_Information provided_:
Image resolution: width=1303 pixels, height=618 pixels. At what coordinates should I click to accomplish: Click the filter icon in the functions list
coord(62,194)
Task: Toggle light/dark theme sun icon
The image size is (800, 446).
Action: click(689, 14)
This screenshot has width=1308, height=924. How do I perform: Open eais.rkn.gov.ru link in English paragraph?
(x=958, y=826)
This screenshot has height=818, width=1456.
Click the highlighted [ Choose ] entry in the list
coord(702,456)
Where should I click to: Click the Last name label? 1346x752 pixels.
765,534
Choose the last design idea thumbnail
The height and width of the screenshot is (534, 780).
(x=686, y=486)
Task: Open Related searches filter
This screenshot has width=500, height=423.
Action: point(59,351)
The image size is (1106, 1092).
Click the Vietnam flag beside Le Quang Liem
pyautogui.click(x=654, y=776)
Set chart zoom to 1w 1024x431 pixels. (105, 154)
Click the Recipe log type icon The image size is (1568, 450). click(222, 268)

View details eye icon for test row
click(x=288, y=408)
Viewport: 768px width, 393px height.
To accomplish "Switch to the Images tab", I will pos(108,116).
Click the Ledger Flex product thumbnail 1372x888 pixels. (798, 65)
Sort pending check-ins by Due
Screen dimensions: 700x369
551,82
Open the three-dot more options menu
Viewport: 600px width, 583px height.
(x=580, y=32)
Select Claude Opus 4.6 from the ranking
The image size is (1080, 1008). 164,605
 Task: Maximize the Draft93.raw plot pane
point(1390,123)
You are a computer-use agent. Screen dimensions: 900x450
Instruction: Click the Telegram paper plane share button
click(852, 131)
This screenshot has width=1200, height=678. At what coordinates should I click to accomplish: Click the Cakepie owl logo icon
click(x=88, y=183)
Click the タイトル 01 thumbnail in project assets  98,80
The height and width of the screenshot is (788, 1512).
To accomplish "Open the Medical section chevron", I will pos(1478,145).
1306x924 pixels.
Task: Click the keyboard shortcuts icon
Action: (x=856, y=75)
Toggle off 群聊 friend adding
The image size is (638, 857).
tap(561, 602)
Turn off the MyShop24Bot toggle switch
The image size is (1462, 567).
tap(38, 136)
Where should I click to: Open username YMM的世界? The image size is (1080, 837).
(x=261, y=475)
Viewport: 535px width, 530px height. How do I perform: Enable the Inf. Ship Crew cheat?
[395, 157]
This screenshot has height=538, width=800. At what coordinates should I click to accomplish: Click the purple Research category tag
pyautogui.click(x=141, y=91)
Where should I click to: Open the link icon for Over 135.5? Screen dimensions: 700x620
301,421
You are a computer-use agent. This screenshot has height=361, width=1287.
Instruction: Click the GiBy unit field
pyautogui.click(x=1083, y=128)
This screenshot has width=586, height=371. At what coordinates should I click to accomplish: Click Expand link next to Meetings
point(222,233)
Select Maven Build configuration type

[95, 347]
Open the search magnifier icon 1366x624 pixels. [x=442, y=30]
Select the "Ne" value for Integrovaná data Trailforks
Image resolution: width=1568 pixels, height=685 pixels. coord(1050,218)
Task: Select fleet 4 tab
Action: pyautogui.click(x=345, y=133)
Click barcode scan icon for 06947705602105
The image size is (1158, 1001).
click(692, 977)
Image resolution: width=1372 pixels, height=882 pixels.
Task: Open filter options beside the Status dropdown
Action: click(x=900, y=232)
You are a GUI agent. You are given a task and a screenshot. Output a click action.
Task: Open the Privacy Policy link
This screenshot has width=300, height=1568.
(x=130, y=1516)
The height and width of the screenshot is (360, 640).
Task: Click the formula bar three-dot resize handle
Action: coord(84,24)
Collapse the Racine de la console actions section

_How to complete this task_:
Reproduce the listing above in full, word for word.

_Result of the exercise_:
Image resolution: width=1303 pixels, height=618 pixels. At what coordinates should I click to accomplish: Click the filter icon in the functions list
coord(62,194)
Task: Toggle light/dark theme sun icon
The image size is (800, 446).
Action: click(689, 14)
This screenshot has width=1308, height=924. How do I perform: Open eais.rkn.gov.ru link in English paragraph?
(x=958, y=826)
This screenshot has height=818, width=1456.
Click the highlighted [ Choose ] entry in the list
coord(702,456)
Where should I click to: Click the Last name label? 1346x752 pixels.
765,534
Choose the last design idea thumbnail
The height and width of the screenshot is (534, 780).
(x=686, y=486)
Task: Open Related searches filter
This screenshot has width=500, height=423.
Action: point(59,351)
The image size is (1106, 1092).
Click the Vietnam flag beside Le Quang Liem
pyautogui.click(x=654, y=776)
Set chart zoom to 1w 1024x431 pixels. (105, 154)
Click the Recipe log type icon The image size is (1568, 450). click(222, 268)

View details eye icon for test row
click(x=288, y=408)
Viewport: 768px width, 393px height.
To accomplish "Switch to the Images tab", I will pos(108,116).
Click the Ledger Flex product thumbnail 1372x888 pixels. (798, 65)
Sort pending check-ins by Due
Screen dimensions: 700x369
551,82
Open the three-dot more options menu
Viewport: 600px width, 583px height.
(x=580, y=32)
Select Claude Opus 4.6 from the ranking
The image size is (1080, 1008). 164,605
 Task: Maximize the Draft93.raw plot pane
point(1390,123)
You are a computer-use agent. Screen dimensions: 900x450
Instruction: Click the Telegram paper plane share button
click(852, 131)
This screenshot has width=1200, height=678. At what coordinates should I click to accomplish: Click the Cakepie owl logo icon
click(x=88, y=183)
Click the タイトル 01 thumbnail in project assets  98,80
The height and width of the screenshot is (788, 1512).
To accomplish "Open the Medical section chevron", I will pos(1478,145).
1306x924 pixels.
Task: Click the keyboard shortcuts icon
Action: (x=856, y=75)
Toggle off 群聊 friend adding
The image size is (638, 857).
tap(561, 602)
Turn off the MyShop24Bot toggle switch
The image size is (1462, 567).
tap(38, 136)
Where should I click to: Open username YMM的世界? The image size is (1080, 837).
(x=261, y=475)
Viewport: 535px width, 530px height. How do I perform: Enable the Inf. Ship Crew cheat?
[395, 157]
This screenshot has height=538, width=800. At what coordinates should I click to accomplish: Click the purple Research category tag
pyautogui.click(x=141, y=91)
Where should I click to: Open the link icon for Over 135.5? Screen dimensions: 700x620
301,421
You are a computer-use agent. This screenshot has height=361, width=1287.
Instruction: Click the GiBy unit field
pyautogui.click(x=1083, y=128)
This screenshot has width=586, height=371. At what coordinates should I click to accomplish: Click Expand link next to Meetings
point(222,233)
Select Maven Build configuration type

[95, 347]
Open the search magnifier icon 1366x624 pixels. [x=442, y=30]
Select the "Ne" value for Integrovaná data Trailforks
Image resolution: width=1568 pixels, height=685 pixels. coord(1050,218)
Task: Select fleet 4 tab
Action: pyautogui.click(x=345, y=133)
Click barcode scan icon for 06947705602105
The image size is (1158, 1001).
click(692, 977)
Image resolution: width=1372 pixels, height=882 pixels.
Task: Open filter options beside the Status dropdown
Action: click(x=900, y=232)
You are a GUI agent. You are given a task and a screenshot. Output a click action.
Task: Open the Privacy Policy link
This screenshot has width=300, height=1568.
(x=130, y=1516)
The height and width of the screenshot is (360, 640).
Task: Click the formula bar three-dot resize handle
Action: coord(84,24)
Collapse the Racine de la console actions section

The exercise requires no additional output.